11/25/2021 | News release | Distributed by Public on 11/25/2021 13:00
Colombian pro-market presidential candidates are pledging more attractive conditions for the coal industry, but the frontrunner for the country's 2022 election threatens to scrap coal production.
Leftist presidential candidate Gustavo Petro, the favorite in a field of 43 candidates, said one of his first decisions after winning would be to leave Colombia's coal resources unexploited.
Petro, a former Bogota mayor, was leading in a recent poll carried out by Centro Nacional de Consultoria with a 22pc share.

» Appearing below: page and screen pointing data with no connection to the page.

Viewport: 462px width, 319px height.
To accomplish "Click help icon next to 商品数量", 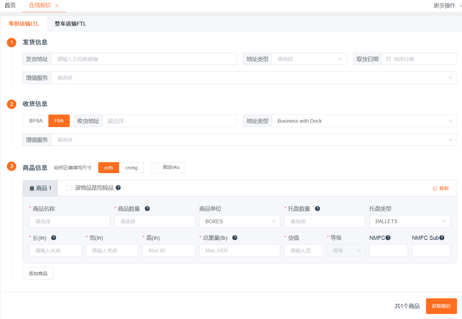I will point(147,208).
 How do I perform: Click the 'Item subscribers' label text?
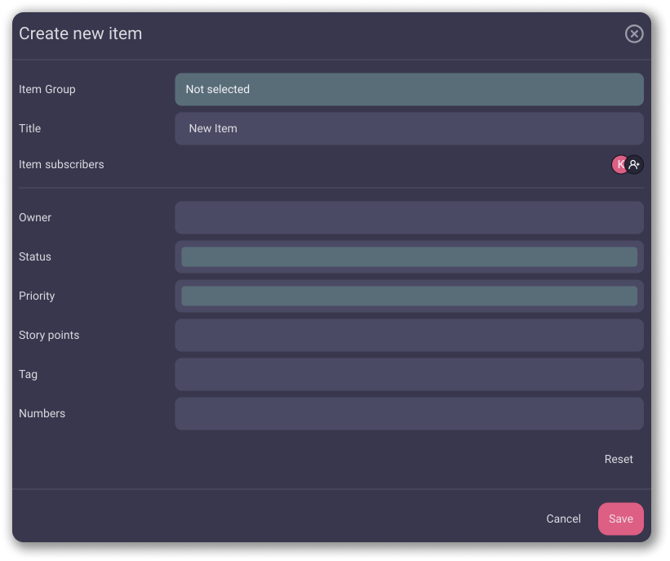point(61,165)
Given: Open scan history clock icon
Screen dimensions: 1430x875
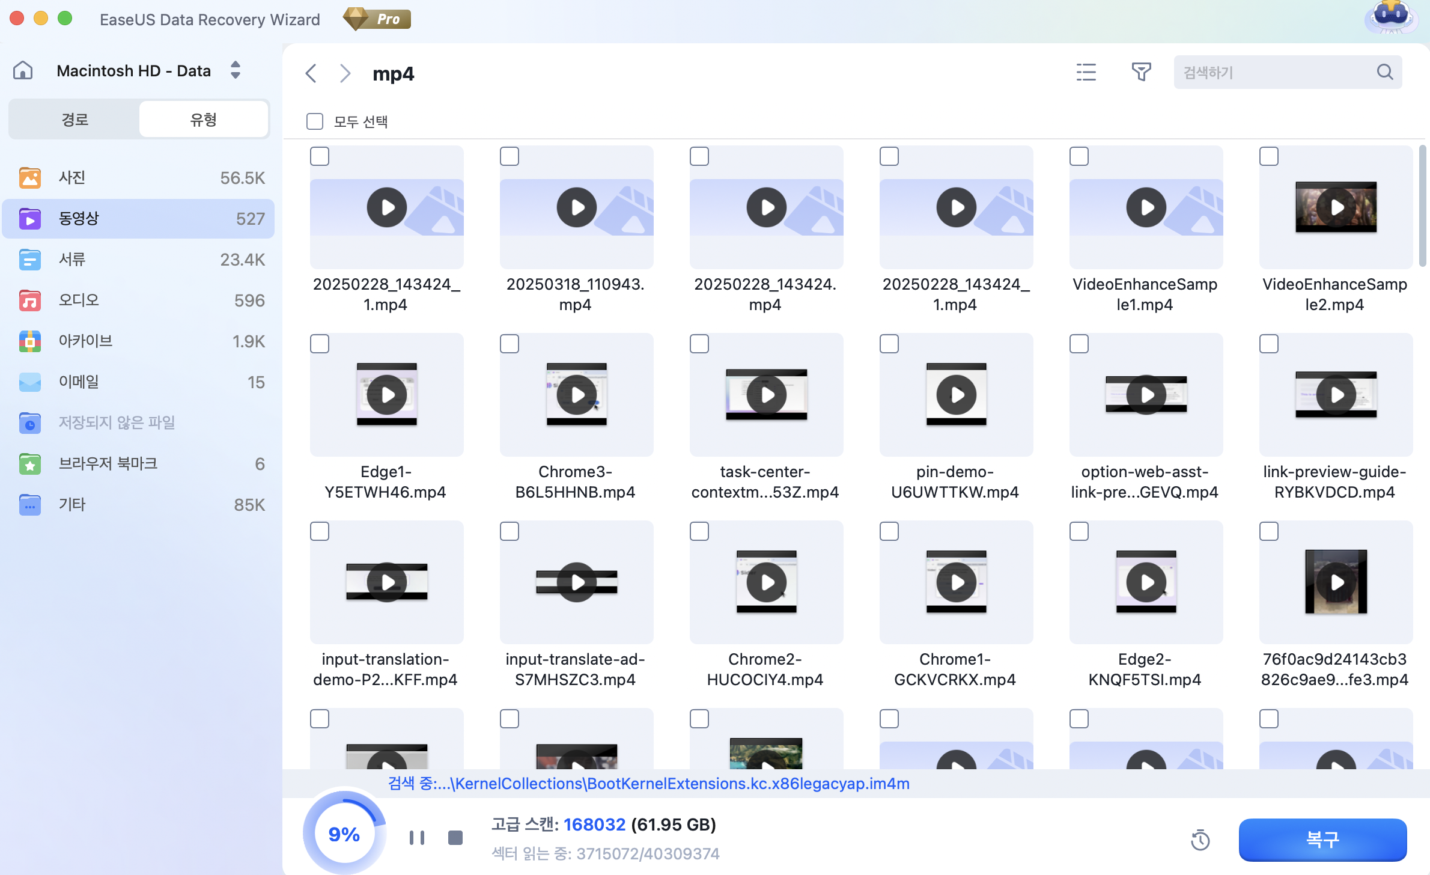Looking at the screenshot, I should [x=1200, y=840].
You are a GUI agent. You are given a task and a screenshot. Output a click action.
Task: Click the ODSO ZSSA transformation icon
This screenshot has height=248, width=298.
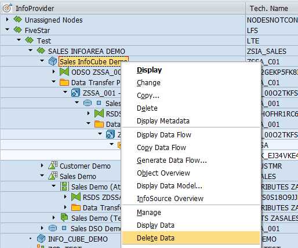click(64, 72)
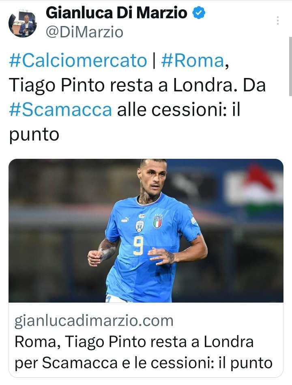Open the #Roma hashtag

coord(193,60)
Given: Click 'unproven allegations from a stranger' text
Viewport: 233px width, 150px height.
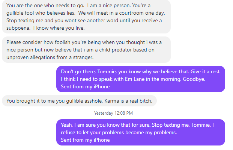Looking at the screenshot, I should (50, 57).
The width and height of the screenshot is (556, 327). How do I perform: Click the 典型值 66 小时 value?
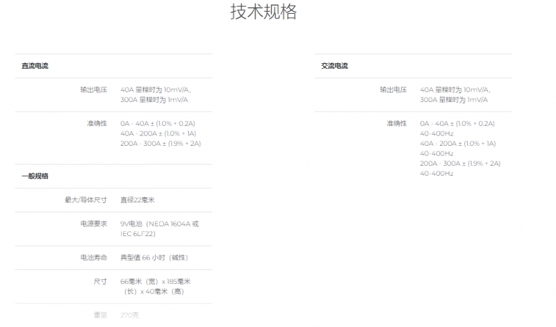[x=154, y=258]
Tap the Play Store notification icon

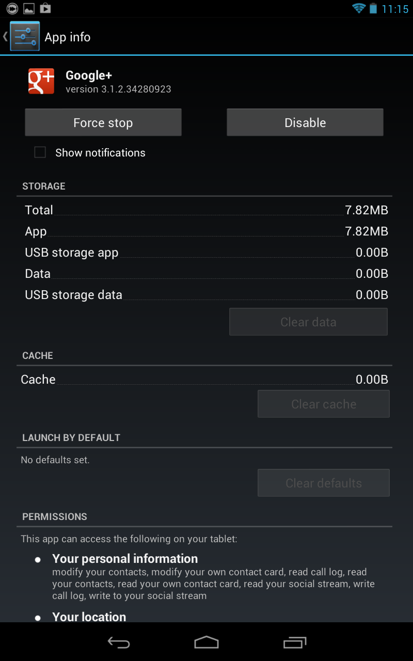tap(45, 8)
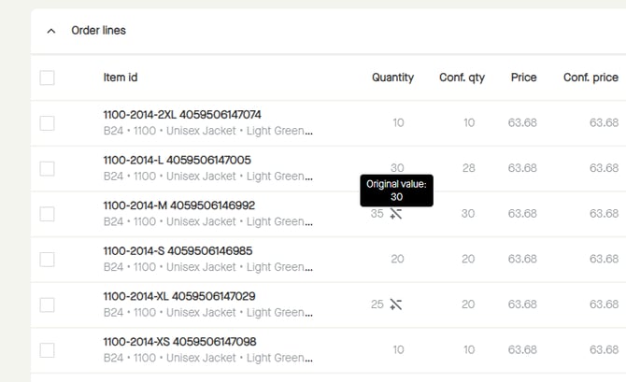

Elections will take place in May 2022 to replace conservative incumbent Ivan Duque. Petro's main rival is likely to be former finance minister Oscar Ivan Zuluaga of the conservative Centro Democratico party that supported Duque. Duque and other opponents say Petro would move Colombia in the direction of neighbouring Venezuela, which is in the throes of economic collapse and political repression.
And the future policy on Colombia's hydrocarbon exploitation and exports, a key source of government revenue and employment, is high on the political agenda of the main candidates.
"Coal and oil will come to an end whether we like it or not, and then we move towards transitions so that the economy goes from a dependence on coal and oil to clean energy," Petro said during a mining conference last month.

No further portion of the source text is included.